STATED GOAL: Format the records from the first line through the line containing "Click the italic", both included, as a numbered list with blank lines omitted.

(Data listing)

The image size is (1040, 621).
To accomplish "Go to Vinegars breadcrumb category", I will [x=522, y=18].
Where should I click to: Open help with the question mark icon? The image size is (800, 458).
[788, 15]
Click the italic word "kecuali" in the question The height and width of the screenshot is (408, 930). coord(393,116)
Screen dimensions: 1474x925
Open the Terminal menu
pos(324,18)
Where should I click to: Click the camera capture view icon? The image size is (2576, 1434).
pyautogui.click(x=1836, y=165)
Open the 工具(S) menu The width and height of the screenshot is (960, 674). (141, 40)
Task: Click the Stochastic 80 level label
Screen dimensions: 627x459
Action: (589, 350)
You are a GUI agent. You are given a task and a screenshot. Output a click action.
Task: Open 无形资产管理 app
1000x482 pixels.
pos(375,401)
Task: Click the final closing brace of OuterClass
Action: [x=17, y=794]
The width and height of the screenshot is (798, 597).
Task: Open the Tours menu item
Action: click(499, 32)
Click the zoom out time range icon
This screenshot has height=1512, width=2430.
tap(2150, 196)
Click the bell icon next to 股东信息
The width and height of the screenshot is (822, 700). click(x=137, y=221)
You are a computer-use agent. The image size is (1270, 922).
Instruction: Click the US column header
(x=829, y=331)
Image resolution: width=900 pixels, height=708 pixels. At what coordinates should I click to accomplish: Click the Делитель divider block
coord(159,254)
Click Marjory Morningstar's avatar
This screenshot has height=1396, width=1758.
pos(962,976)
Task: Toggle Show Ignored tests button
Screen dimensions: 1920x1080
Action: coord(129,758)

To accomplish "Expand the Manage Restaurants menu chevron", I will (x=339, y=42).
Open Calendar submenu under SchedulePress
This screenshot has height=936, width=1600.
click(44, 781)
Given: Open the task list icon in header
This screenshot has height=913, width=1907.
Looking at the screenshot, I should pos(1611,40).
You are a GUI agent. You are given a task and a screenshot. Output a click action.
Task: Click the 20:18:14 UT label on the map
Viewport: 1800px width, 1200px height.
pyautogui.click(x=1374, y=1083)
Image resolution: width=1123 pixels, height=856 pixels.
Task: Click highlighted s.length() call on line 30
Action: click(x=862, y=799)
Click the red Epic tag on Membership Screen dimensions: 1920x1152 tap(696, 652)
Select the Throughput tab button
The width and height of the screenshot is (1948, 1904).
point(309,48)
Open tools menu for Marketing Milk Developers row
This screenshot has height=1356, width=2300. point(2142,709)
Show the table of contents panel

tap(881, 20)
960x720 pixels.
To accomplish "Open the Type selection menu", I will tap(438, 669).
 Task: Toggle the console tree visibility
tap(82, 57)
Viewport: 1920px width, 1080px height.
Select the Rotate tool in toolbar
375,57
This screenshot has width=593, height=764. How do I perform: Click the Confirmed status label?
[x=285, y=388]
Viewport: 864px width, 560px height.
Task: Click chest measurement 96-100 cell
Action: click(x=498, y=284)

FULL ANSWER:
1. The image size is (1040, 621).
2. To accomplish "Go to Vinegars breadcrumb category", I will [x=522, y=18].
3. Where should I click to: Open help with the question mark icon? The image size is (800, 458).
4. [788, 15]
5. Click the italic word "kecuali" in the question The height and width of the screenshot is (408, 930). coord(393,116)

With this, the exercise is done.